Instalado en el silencio, el caminante encontrará un momento sublime contemplando las vistas que ofrece esta atalaya natural y desde donde se divisa parte de su amplio término municipal, que se extiende de forma extravagante, tocando incluso al de Santiago-Pontones, prueba de su viejo esplendor, cuando esta villa y sus aldeas formaban parte del Adelantamiento de Cazorla en lo civil y de la diócesis de Jaén en lo eclesiástico, tierras “mas allá del río”, “castillo en los límites”, expresión que algunos filólogos ponen como raíz etimológica de su actual nombre y que, siguiendo diversas teorías, ha ido derivando en nombres diversos con el paso del tiempo: “Anastorgis”, “Mon Terrae”, “Hernatoraf”. Todos esos nombres muestran en su significado su situación privilegiada en la geografía de esta provincia y de aquellas tierras que hoy conforman la comarca conocida como Las Cuatro Villas, con sierra propia, anexionada al Parque Natural de Cazorla-Segura y Las Villas.
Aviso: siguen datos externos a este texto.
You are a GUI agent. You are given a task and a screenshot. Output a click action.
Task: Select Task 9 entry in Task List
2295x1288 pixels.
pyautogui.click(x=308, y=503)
Un paseo con el alma abierta y dispuesta a que el tiempo escancie sus esencias, sus riquezas, sus leyendas, sus tesoros y todas las cartas credenciales con las que, con orgullo se presenta el alma de Iznatoraf. Y el viajero, envuelto en ese cadencioso sonido del silencio al que invitan estas calles, puede hacer un recorrido lento por el perímetro de su vieja muralla que envuelve a la villa como un sueño, especialmente bello en los días de niebla o en las atardecidas de otoño y que se rompe con gallardía y presteza en las Puertas del Pozo, del Arrabal o del Postigo, accesos que llevan al corazón de su espacio urbano, a la plaza en donde se alza el templo parroquial de trazas renacentistas.
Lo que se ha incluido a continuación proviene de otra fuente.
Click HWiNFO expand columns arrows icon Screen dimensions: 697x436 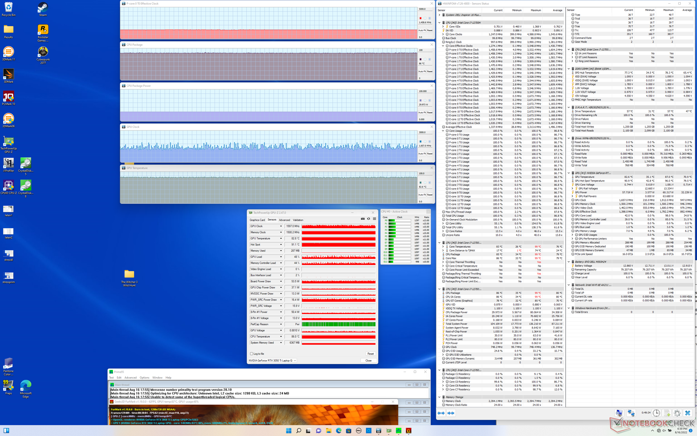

El paseo ofrece ecos de su pasado musulmán en muchos detalles, uno de ellos, el de su red hidráulica, que conserva aún canales y aljibes de tiempos musulmanes. Y va descubriendo, conforme se avanza, capítulos de su extensa biografía, ya descrita en crónicas y anales romanos, árabes y castellano-leoneses, años estos de su esplendor, tras recibir el Fuero de Cuenca por Fernando III, un fuero que, al contrario del Fuero de Toledo, tenía muy en cuenta su amplio y rico alfoz, en beneficio del núcleo matriz. Y es aquí en donde encuentro, paseando por estas calles, una clave de su futuro, que no es otra que la de rasgar lejanías, aprovechando su amplia alfoz, su variada riqueza, sin perder la esencia de su altivez.